Re: counter example in analysis



On 11/6/2006 4:49 PM, Dave L. Renfro wrote:
Robert Israel wrote:

f(x,y) = x y/(x^2 + y^2) for (x,y) <> (0,0),
0 at (0,0)

Eckard Blumschein wrote (in part):

Isn't your examle rather an illustration for questionable
singularities in IR? With rational numbers, there is no doubt:
(0,0) is an exactly accessible address. However, things may
be different with real numbers at least if we understand
them like they were designed for Cantor's DA2.

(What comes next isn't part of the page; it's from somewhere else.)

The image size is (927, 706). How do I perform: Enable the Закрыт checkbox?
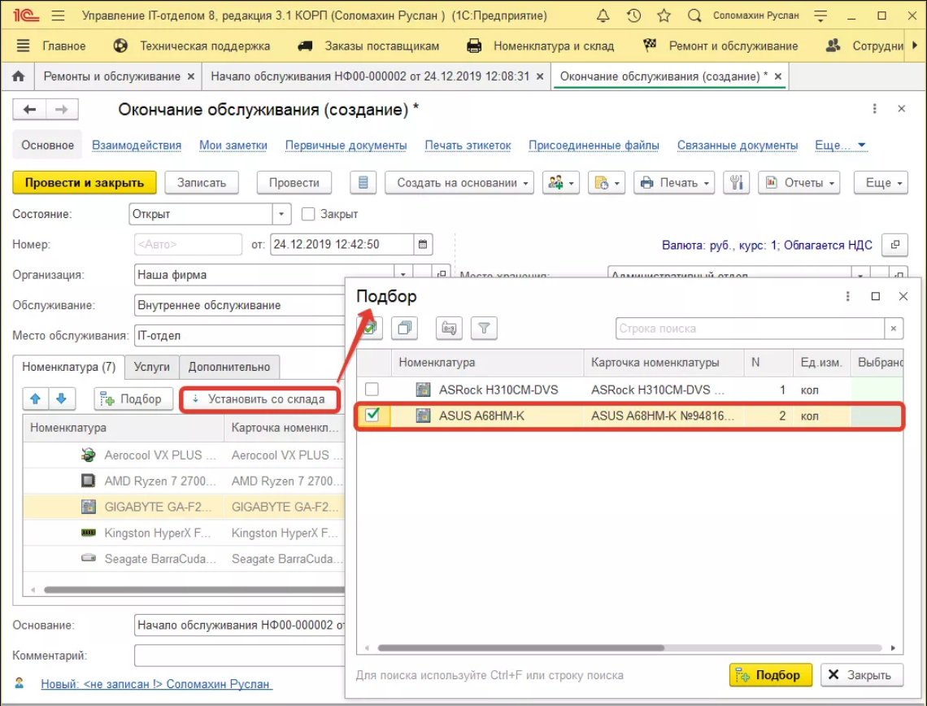coord(308,214)
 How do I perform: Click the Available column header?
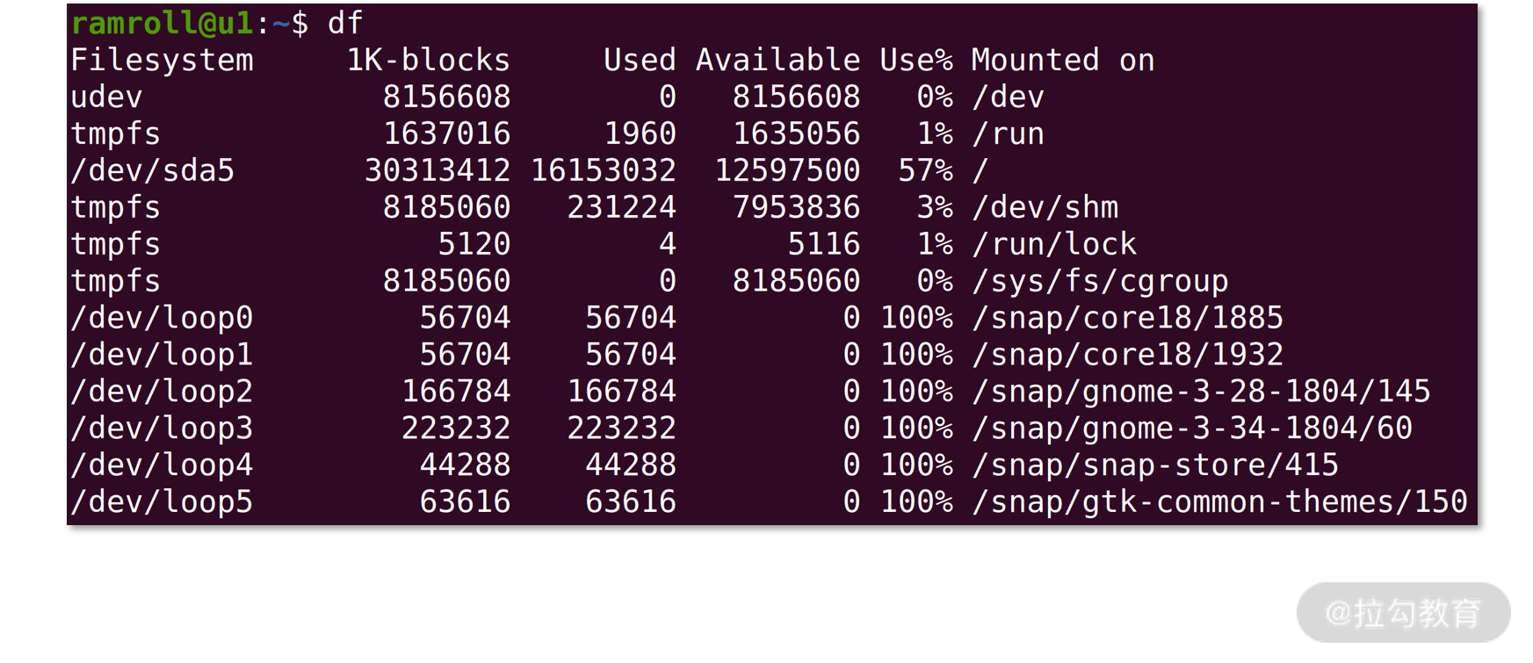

I don't know what you're talking about, but Robert Israel's
example is a standard example that is given most elementary
calculus texts. I'd be interested in what your arguments
against this example were when you took beginning calculus,
and what your teacher said in response.

My arguments are quite simple and hopefully compelling:
Let's consider like an example the interval of real "numbers" between 0
and 1.
As long it contains just arbitrarily many numbers, these numbers can be
different from each other and may be called rational numbers. There is
no largest amount of them. In this case, I may and I have to distinguish
between open and closed intervals.

Between two munbers, there is always a potentially infinite sauce-like
continuum of locations. Nonetheless, according to Dedekind's wording,
any countable amount of rational numbers is overall dense.
I just envison two possibilities to cover the whole line with points.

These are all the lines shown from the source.